Division: this is where things get messy. Division will pretty much always result in some amount of roundoff error unless the number you're dividing by happens to be a power of the base (in which case the division is just a digit shift, or bit shift in binary). As an example, take two very simple numbers, 3 and 7, divide them, and you get
3. x 10^0
/ 7. x 10^0
----------------------------
0.428571428571... x 10^0
The closest value to this number which can be represented as a float6d is 4.286 x 10^-1, or 0.4286, which distinctly differs from the exact result.
As we'll see in the next section, the error introduced by rounding grows with each operation you do. So if you're working with "nice" numbers, as in your example, it's generally best to do the division operations as late as possible because those are the operations most likely to introduce roundoff error into your program where none existed before.
Analysis of roundoff error
In general, if you can't assume your numbers are "nice", roundoff error can be either positive or negative, and it's very difficult to predict which direction it will go just based on the operation.
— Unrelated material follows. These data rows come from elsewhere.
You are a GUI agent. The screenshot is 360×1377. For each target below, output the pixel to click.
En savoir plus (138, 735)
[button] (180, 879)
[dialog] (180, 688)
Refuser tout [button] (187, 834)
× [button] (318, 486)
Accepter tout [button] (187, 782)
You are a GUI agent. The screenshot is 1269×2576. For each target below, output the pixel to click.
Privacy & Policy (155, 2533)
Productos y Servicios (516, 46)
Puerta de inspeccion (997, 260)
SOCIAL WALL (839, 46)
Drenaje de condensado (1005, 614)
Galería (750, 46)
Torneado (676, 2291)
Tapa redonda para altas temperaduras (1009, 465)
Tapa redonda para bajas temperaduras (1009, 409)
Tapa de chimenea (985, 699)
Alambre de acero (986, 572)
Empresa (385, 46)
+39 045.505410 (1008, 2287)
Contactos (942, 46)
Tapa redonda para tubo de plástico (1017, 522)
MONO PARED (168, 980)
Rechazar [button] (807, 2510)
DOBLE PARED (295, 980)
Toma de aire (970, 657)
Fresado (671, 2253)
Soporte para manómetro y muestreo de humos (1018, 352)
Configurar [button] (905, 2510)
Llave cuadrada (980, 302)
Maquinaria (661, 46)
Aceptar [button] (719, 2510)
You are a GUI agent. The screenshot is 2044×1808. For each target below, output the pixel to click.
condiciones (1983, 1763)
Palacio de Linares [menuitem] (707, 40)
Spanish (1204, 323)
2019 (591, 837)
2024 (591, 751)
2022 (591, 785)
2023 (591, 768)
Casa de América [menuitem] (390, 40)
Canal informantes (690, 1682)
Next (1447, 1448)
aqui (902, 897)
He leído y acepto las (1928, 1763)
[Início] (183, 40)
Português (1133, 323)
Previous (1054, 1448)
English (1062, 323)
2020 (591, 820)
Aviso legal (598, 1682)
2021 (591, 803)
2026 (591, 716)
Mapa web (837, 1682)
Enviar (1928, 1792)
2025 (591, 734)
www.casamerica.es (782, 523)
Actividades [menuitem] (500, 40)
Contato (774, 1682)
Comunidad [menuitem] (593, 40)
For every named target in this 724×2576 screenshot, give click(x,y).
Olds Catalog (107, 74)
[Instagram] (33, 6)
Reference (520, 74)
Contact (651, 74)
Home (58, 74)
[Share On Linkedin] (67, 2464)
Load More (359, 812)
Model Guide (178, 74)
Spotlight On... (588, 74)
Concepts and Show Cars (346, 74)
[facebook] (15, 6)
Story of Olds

It depends on the specific values involved. Look at this plot of the roundoff error for 2.718 z as a function of z (still using the float6d data type):
In practice, when you're working with values that use the full precision of your data type, it's often easier to treat roundoff error as a random error. Looking at the plot, you might be able to guess that the magnitude of the error depends on the order of magnitude of the result of the operation. In this particular case, when z is of the order 10-1, 2.718 z is also on the order of 10-1, so it will be a number of the form 0.XXXX. The maximum roundoff error is then half of the last digit of precision; in this case, by "the last digit of precision" I mean 0.0001, so the roundoff error varies between -0.00005 and +0.00005. At the point where 2.718 z jumps up to the next order of magnitude, which is 1/2.718 = 0.3679, you can see that the roundoff error also jumps up by an order of magnitude.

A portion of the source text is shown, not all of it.